By Lawrence Ragonese
Newark Star-Ledger
NEWARK, N.J. — It’s a beautiful summer morning. You’re driving on an open country road. Your foot pushes down on the accelerator and the car speeds up, wind blowing your hair.
Then, you notice the horses.
Two of them in the distance, standing on the side of the scenic road, swishing their tails. Quite a lovely scene. Until you get a bit closer and see the riders are wearing uniforms - and one is holding a device of some sort. Nabbed. By a Morris County Park Police radar patrol.
In an effort to keep the narrow, winding roads safe in the county’s expansive 18,000-acre park system, park police have taken to horseback.
The department’s four-officer mounted unit strategically pick roads in some of the busier parks - especially Lewis Morris County Park in Morris, Mendham and Harding townships, Hedden County Park in Dover, Randolph and Mine Hill, and the Mahlon Dickerson Reservation in Jefferson - to keep drivers from exceeding speed limits that range from 15 to 25 mph.
“The idea is to slow traffic down,” said David Helmer, executive director of the Morris County Park Commission. “You are inside a park. People are walking and running, riding bikes and horses. You want them to be safe.
“And isn’t it better to slow them down with patrols on horses rather than have them sit idling in a car and using up gas?”
On a recent Tuesday morning, Sgt. Michael Puccetti and Patrolman Christopher Boyko set up radar operations at Lewis Morris Park. Puccetti, a 21-year park system veteran, rode Padre, a 28-year-old quarter horse. Boyko, who has worked for the park police for nine years, was on Zeus, a 15-year-old Oldenburg-Thoroughbred cross.
Armed with a portable Stalker radar gun, the officers, sporting black-and-white helmets and black riding boots, parked their horses on a hill near Doe Meadow and monitored traffic.
“It’s a surprise to people when they see us, no doubt about it,” Boyko said. “But we’re not out here to hammer anyone with a ticket unless they are going really fast. These are mostly good people coming to use the park. We just want to slow them down.”
“We’re the friendly cops,” Puccetti said with a laugh.
Morris County is one of two counties in the state, along with Camden County, to have a park police department. It is one of only a few police agencies in the state to employ mounted radar patrols. Passaic and Bergen counties also have mounted units in their sheriff’s departments that conduct radar checks and make vehicle stops. They train regularly with Morris County’s equestrian team.
Morris County’s mounted unit, housed in stables behind the park commission’s Fosterfields Living Historical Farm in Morris Township, includes six horses that are used to patrol inaccessible areas of the park system, according to Park Police Chief William Huyler, who is a trained rider.

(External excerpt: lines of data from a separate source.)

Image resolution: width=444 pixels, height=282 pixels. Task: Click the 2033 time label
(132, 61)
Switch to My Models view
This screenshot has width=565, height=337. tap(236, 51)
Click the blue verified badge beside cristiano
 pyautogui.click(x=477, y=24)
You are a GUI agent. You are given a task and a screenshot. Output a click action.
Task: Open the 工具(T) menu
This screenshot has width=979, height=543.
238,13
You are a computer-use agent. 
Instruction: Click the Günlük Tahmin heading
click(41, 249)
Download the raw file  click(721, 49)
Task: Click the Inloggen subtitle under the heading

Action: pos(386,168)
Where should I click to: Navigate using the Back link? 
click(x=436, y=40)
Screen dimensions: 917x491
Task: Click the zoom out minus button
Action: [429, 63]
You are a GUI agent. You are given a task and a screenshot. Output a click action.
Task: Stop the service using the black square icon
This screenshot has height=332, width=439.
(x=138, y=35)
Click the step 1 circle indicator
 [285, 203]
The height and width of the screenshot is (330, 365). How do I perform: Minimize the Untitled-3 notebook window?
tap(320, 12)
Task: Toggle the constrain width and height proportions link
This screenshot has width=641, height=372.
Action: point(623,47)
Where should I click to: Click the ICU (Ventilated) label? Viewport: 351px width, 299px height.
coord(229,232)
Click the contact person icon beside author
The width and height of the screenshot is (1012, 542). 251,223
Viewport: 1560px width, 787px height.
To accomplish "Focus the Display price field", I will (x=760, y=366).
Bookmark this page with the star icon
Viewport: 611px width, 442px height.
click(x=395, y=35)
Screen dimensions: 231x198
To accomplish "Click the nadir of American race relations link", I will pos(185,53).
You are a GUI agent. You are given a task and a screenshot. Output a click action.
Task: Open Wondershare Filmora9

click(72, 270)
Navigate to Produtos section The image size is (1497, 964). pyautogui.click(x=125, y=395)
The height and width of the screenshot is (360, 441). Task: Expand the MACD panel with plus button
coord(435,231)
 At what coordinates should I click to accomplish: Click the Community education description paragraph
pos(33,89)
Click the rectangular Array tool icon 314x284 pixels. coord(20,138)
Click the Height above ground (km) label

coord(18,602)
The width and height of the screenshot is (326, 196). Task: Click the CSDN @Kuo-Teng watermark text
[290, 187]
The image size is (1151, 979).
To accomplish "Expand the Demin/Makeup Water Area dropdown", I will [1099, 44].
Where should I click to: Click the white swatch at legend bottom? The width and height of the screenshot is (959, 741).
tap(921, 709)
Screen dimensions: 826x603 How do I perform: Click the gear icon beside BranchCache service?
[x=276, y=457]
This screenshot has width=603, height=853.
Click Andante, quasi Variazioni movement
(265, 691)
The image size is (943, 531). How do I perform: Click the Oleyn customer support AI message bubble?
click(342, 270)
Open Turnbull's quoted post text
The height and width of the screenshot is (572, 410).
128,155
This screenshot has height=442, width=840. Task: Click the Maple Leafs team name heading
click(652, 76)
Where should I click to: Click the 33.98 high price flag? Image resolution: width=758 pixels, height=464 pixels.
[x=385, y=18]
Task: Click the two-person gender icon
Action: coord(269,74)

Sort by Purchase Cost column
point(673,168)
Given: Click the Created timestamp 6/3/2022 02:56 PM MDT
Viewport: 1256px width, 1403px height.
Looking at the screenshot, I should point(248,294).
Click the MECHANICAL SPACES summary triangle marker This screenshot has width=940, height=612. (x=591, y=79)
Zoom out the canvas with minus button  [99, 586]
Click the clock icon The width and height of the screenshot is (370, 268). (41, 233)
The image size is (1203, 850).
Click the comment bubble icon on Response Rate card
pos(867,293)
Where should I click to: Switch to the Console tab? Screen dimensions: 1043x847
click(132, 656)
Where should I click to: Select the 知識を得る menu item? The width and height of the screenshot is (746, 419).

Horses are especially effective in dealing with riders of all-terrain vehicles, which are illegal in county parks, and motorcycle riders, said Huyler. They allow police to more quickly traverse the woods to get to difficult-to-reach places. In addition, they offer a more imposing police presence in some situations, he said.
On a recent patrol, Puccetti and Boyko positioned themselves on a main park road at Lewis Morris, a short distance from county Route 510. Their well-behaved horses stood quietly, waiting for action.
As a car came over the hill, Puccetti held up the radar gun and aimed it at the vehicle.
“This one is flying,” said Boyko, as Puccetti quickly moved Padre into position on the road to intercept the red Acura.
A startled young male driver wearing a Yankees cap brought the car to a halt as Boyko rode up to his driver’s side window.
“Do you know what the speed limit is here?” the officer asked.
“Twenty-five,” the driver responded.
“Do you know how fast you were going?” said Boyko.
“Twenty-five?” answered the driver.
“No, 39,” said Boyko, as he took the man’s license, registration and insurance information. The two officers then moved into position behind the car, carefully looking into it while checking out the driver’s background via radio communication with the police dispatch office.
The Convent Station man had a 2007 unsafe operator citation, but no other record. So the officers issued a written warning and gave him a verbal admonition to “slow it down.”
That was the norm for the morning. But the mounted duo said they occasionally come across major offenders who have to be ticketed, whose speeds defy safety, including a motorcyclist who hit 68 mph, said Boyko.
“Drivers just don’t expect police to be here, on these roads,” said Puccetti. “I think that once they get off the main roads, they think it’s free and clear for driving. But we’re watching.”